* Selected text:
These are just very simple visualizations of word frequencies. First the unfiltered but transformed corpus.

In [None]:
## Simple visualization
wordcloud(corp, max.words = 100, random.order = FALSE,
          colors = brewer.pal(8, "Dark2"))

Next the term-frequency filtered document-term matrix. Obviously this is very similar to the plot above. 

In [None]:
## Counts from dtms
counts <- sort(colSums(as.matrix(dtms)), decreasing = TRUE)
counts <- data.frame(word = names(counts), freq = counts)
wordcloud(words = counts$word, freq = counts$freq,
          max.words = 100, random.order = FALSE,
          colors = brewer.pal(8, "Dark2"))

However, the frequency plot of the tfidf-filtered document-term matrix looks different. There are a lot more terms that disambiguate professions and investment goods.

In [None]:
## Counts from dtmw
counts <- sort(colSums(as.matrix(dtmw)), decreasing = TRUE)
counts <- data.frame(word = names(counts), freq = counts)
wordcloud(words = counts$word, freq = counts$freq,
          max.words = 100, random.order = FALSE,
          colors = brewer.pal(8, "Dark2"))

## Dictionary methods: Inferring sentiment

We are using a fixed mapping of terms to infer a sentiment score, and then convert it to discrete sentiment categories. Unsuprisingly, most loan descriptions are phrased to convey a positive message. 

In [None]:
## Dictionary method: Sentiment analysis using dictionaries
sentiment <- analyzeSentiment(dtms, language = "english")
sentiment <- convertToDirection(sentiment$SentimentGI)

## Potentially add back to original data for further analysis
## loans$sentiment <- sentiment

## look at sentiment distribution
table(sentiment)

* Material:
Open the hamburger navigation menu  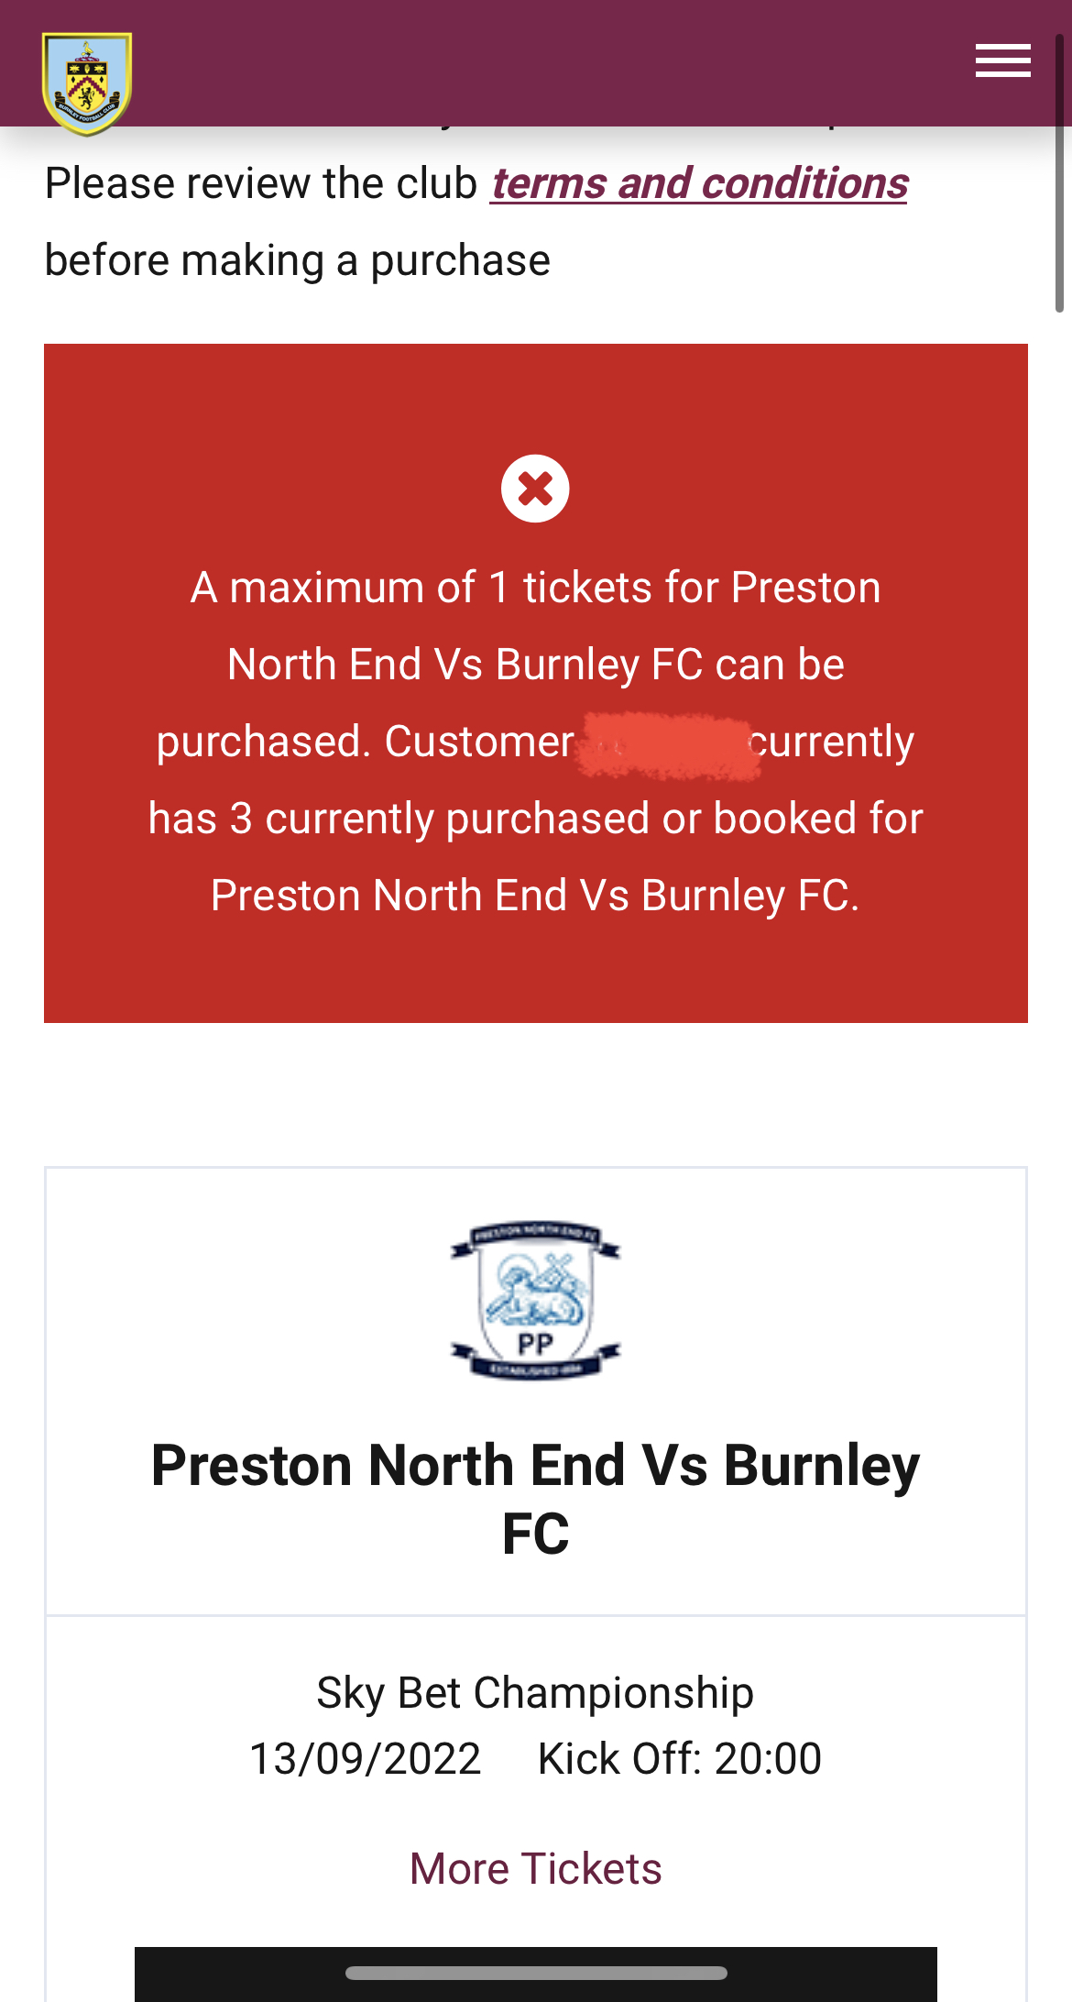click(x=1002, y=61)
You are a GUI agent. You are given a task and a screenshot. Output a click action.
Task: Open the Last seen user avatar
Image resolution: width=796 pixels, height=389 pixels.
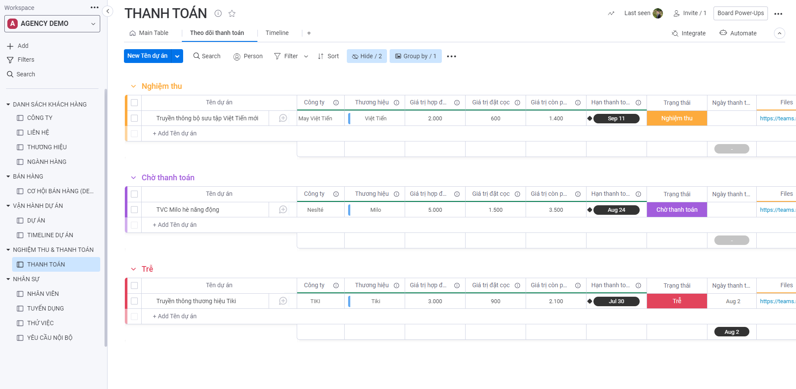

* Tasks and exercises:
(a) In the text-mining excerpt, explain how the sentiment analysis step arrives at its sentiment categories.
(b) List every object that the text-mining excerpt draws a word cloud from, and say briefly what each one is.
(c) Continue the text-mining excerpt from where it stops.

* Responses to the tasks:
(a) A fixed mapping of terms, which is a dictionary, is used to infer a sentiment score. The code gets this score by running analyzeSentiment on dtms. The score is then converted into discrete sentiment categories with convertToDirection.

(b)
- corp: the unfiltered but transformed corpus
- dtms: the term-frequency filtered document-term matrix
- dtmw: the tfidf-filtered document-term matrix

(c)
## Unsupervised generative model: Topic model

Next we are going to train an unsupervised topic model on the term-frequency filtered document term matrix. You will find that it is hard to find distinct topics, both due to the term filtering, and the fact that most loans are handed out by partner organizations who use a standard questionnaire to get basic information which is then translated to an english description. 

In [None]:
## Unsupervised method: Topic model
lda <- LDA(dtms, k = 5, control = list(seed = 100))
## lda <- LDA(dtmw, k = 5, control = list(seed = 100))

## Most likely topic for each document, could merge this to original data
## topic <- topics(lda, 1)

## Five most frequent terms for each topic
terms(lda, 10)

## Plot most frequent terms and associated probabilities by topic
tpm <- tidy(lda, matrix = "beta")

topterms <-
    tpm %>%
    group_by(topic) %>%
    top_n(10, beta) %>%
    ungroup() %>%
    arrange(topic, -beta)

topterms %>%
    mutate(term = reorder(term, beta)) %>%
    ggplot(aes(term, beta, fill = factor(topic))) +
    geom_col(show.legend = FALSE) +
    facet_wrap(~ topic, scales = "free") +
    coord_flip()

Instead, let us use the `loan use` statement, filtered by tfidf. These topics already look more distinct. You could tweak the filter and the number of topics further to arrive at a more meaningful result.

In [None]:
## not working well due to standardized templates
## let us try to use the `loanuse' statement text for the generative topic model 

# new data
loanuse <- loans[, .(doc_id, loanuse)]
setnames(loanuse, "loanuse", "text")

# new dtm, this time do most of the transformations in one step
dtmuse <- DocumentTermMatrix(Corpus(DataframeSource(loanuse)),
                             control = list(weighting = weightTf,
                                            language = "english",
                                            tolower = TRUE,
                                            removePunctuation = TRUE,
                                            removeNumbers = TRUE,
                                            stopwords = TRUE,
                                            stemming = FALSE,
                                            wordLengths = c(3, Inf)))
inspect(dtmuse)

# Recalculate weights
termtfidf <- tapply(dtmuse$v/row_sums(dtmuse)[dtmuse$i], dtmuse$j, mean) *
    log2(nDocs(dtmuse)/col_sums(dtmuse > 0))
summary(termtfidf)

## Filter by tf-idf
## dim(dtmuse)
dtmuse <- dtmuse[, (termtfidf >= 1.70)]
dtmuse <- dtmuse[row_sums(dtmuse) > 0, ]
## dim(dtmuse)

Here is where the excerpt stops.